Learning to listen is a difficult skill to teach. On the surface it appears to be a passive activity. It is the reflection portion of the listening activity that might need enhancement. Here is a group exercise that will strengthen your team's ability to listen. The 5 Second Rule. After a person speaks, everyone must count to 5 (5 seconds) before anyone speaks. If you wish to speak next, you must physically count on your raised hand via fingers 1, 2, 3, 4, 5. Practice this a few time, counting slowly (maybe extend it to 10 seconds if there are lots of fast counters). If two or more people raise their hands to speak next, then they (not the group) decide the speaking order. This pause in the immediate point, counter-point might allow the conversation to become multi-perspective, rather than percussive-discussion, like a ping-pong match. Most teams will expand their views and learn to be inclusive during dialogues with this technique. When multiple people want to speak to a point, a visual indicator of this, the raised hand, reminds the group that a discussion point has multiple perspectives. Expanding the number of speakers in the dialogue will reduce the myopic effect of a two person debate of the topic. Some Exceptions to the 5 Second Rule. If there is a facilitator in the meeting or group discussion, they should have an exception to the rule when they are using their facilitation skills to make process notes, points of order, make know violations of working agreements, etc. Direct questions from one individual to a named individual may be excepted from the rule. However, be careful, people will game this rule to turn the dialogue into a few person debate. See the facilitator exception.


Anonymous said…
I can already see the tempo of the pulsing blood vessels at the temples start to slow.
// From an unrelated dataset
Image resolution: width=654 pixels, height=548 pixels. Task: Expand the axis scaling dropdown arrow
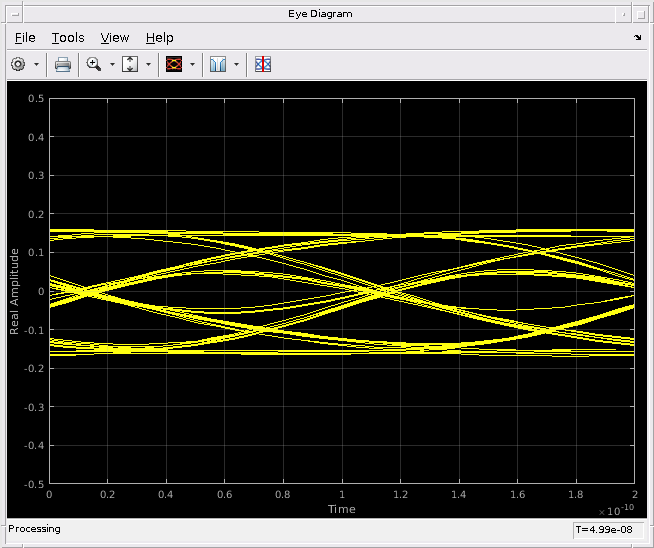point(148,64)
This really needs to be coupled with a technique to limit filibusters; the tendency of some people to dominate conversations by speaking while barely pausing to breath. I've used a 2 minute warning. A raised hand automatically starts a 2 minute timer.

Another rule I've tried is if more than one person is waiting to speak, the one who spoke least recently gets the turn.

The limitation of these helpful techniques is that they mask the underlying problem. The desire to be understood is rarely offset by an equivalent desire to understand.
well, but the goal is
What technique would be recommended?